Nina Mae McKinney's story of discovery was no less fantastic. She left high school at sixteen to join the chorus of impresario Lew Leslie's all-Black Broadway musical revue, Blackbirds of 1928. Hollywood directors and producers regularly raided Broadway productions for fresh, inexpensive talent to fill their stables at their California studios. After failing to sign jazz singer Ethel Waters, one of MGM's top directors, King Vidor, was on the lookout for an extraordinary Black actress to play the title role of Chick, a singer and dancer in Hallelujah. The movie was a serious look into the lives of African Americans in the South. When he saw Blackbirds, McKinney stood out. He later recalled, "She was third from the right in the chorus. She was beautiful and talented and glowing with personality." When they met after the show, he offered her the lead, skipping the usual preliminary screen tests, acting classes, and makeovers. There is no evidence that McKinney was seeking a movie career; she had fallen in love with theater as a young girl growing up in South Carolina and trained herself as a singer and dancer, borrowing songs and choreography from the movies she saw at the local theater. In many ways, films were still inferior to Broadway, which in 1925 staged over two hundred productions; nevertheless, she accepted Vidor's offer.

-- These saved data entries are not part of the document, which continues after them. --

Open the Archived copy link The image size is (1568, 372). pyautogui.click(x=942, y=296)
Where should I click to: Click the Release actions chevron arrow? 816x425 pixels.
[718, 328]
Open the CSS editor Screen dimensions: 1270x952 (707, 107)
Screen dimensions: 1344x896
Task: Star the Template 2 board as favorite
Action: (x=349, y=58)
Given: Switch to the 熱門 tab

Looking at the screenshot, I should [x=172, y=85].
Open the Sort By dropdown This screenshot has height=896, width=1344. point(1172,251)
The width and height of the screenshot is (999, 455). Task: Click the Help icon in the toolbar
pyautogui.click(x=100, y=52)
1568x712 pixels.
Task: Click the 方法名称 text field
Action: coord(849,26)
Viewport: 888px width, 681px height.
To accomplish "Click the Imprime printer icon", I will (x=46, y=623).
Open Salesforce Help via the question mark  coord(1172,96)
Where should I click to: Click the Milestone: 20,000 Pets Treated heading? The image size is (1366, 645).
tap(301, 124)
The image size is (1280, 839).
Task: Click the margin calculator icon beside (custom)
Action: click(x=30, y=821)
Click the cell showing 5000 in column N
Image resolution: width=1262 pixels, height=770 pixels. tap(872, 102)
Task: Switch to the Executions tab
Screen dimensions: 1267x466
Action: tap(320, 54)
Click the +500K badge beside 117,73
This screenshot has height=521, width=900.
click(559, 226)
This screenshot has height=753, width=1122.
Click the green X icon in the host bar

McKinney portrays Chick, a seductive cabaret dancer who lures a cotton picker into a crooked game of dice. As an actor, McKinney had nuance and depth, and the camera loved her. Dressed in a fringed drop-waist dress, bangles on her arms, gold chains around her neck, she wisecracks, dances, and sings. Vidor praised McKinney's performance and her ability to take direction: "She just had it. Whatever you wanted, whatever you visualized, she could do it. Nina was full of life, full of expression, and just a joy to work with." Critics were also smitten. The Daily News of New York wrote that she was "an honest-to-goodness film star." In the 1930s, Black performers were promoted by identifying them with white movie stars. The press labeled McKinney the "Black Greta Garbo," even though the only things she had in common with [End Page 68]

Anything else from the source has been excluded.